START RECORD EXTRACTS

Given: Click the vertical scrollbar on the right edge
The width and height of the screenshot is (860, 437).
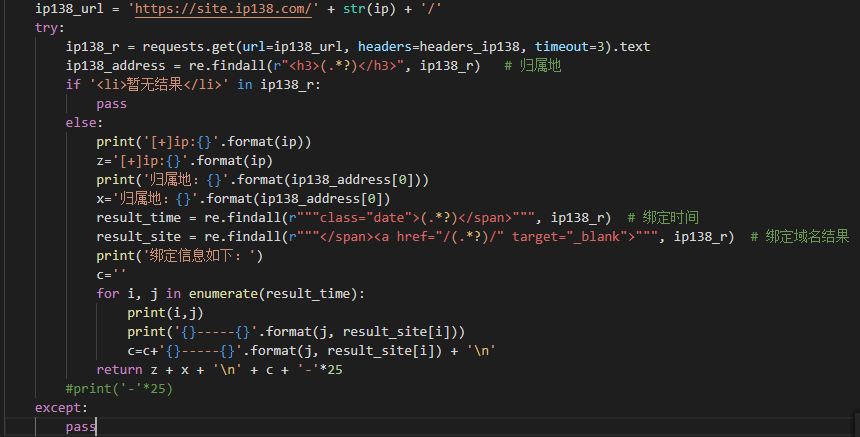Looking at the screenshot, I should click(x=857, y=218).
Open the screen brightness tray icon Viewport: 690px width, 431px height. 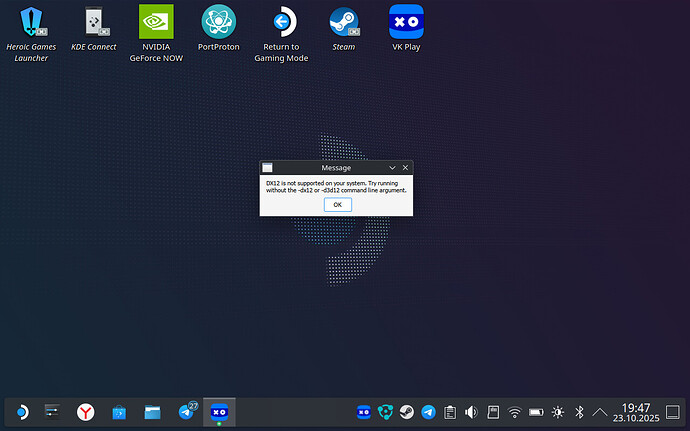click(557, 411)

END RECORD EXTRACTS
START RECORD EXTRACTS

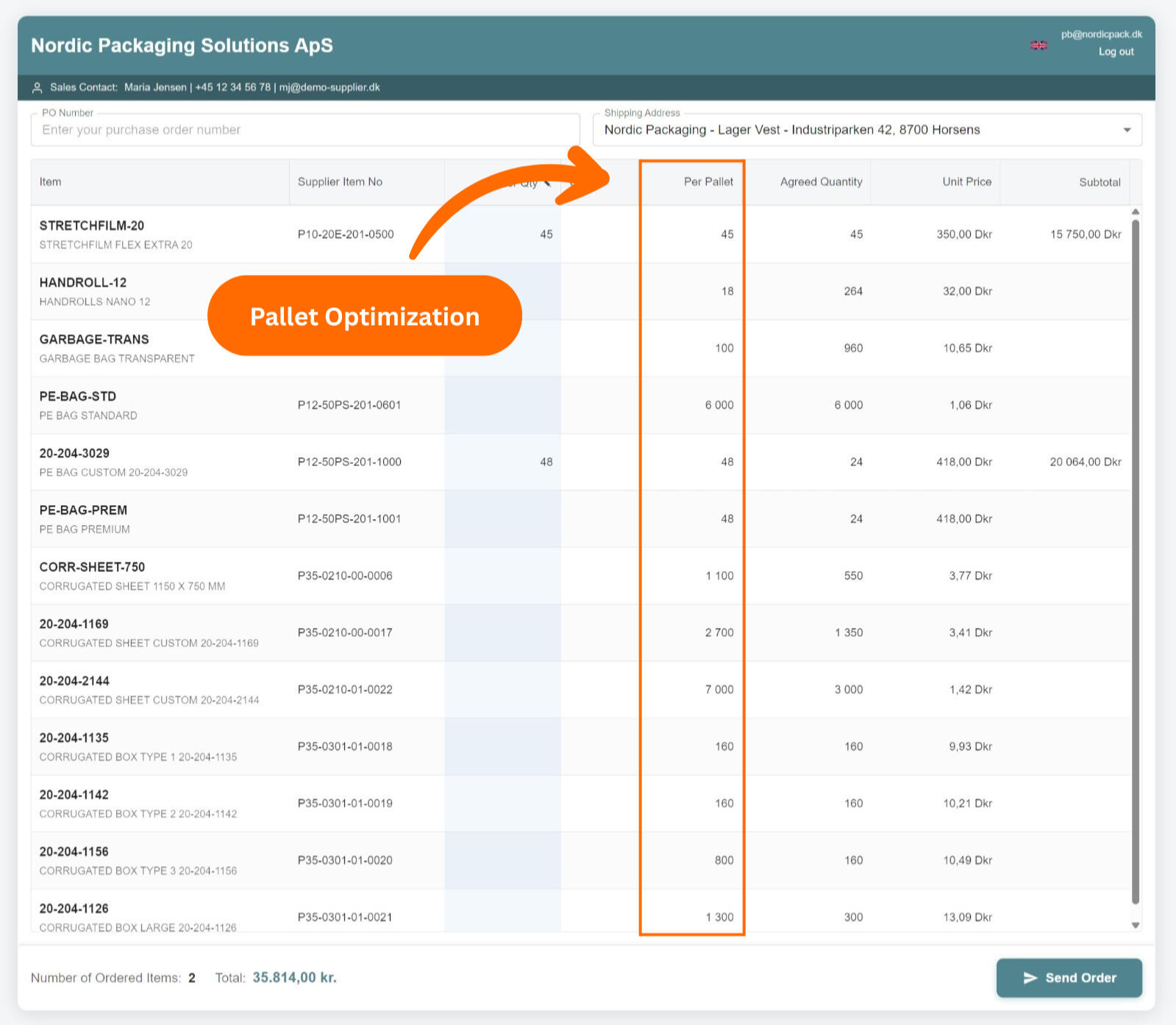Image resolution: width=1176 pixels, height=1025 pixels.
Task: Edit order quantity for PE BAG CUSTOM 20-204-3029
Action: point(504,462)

END RECORD EXTRACTS
START RECORD EXTRACTS

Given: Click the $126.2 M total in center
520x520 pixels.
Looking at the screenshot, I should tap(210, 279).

END RECORD EXTRACTS

- _WHAT YOU WILL DO_: Only lines that include "Given" belong in the answer; return them from the entries above.

- _TASK OUTPUT_:
Given: Click the vertical scrollbar on the right edge
Given: Click the $126.2 M total in center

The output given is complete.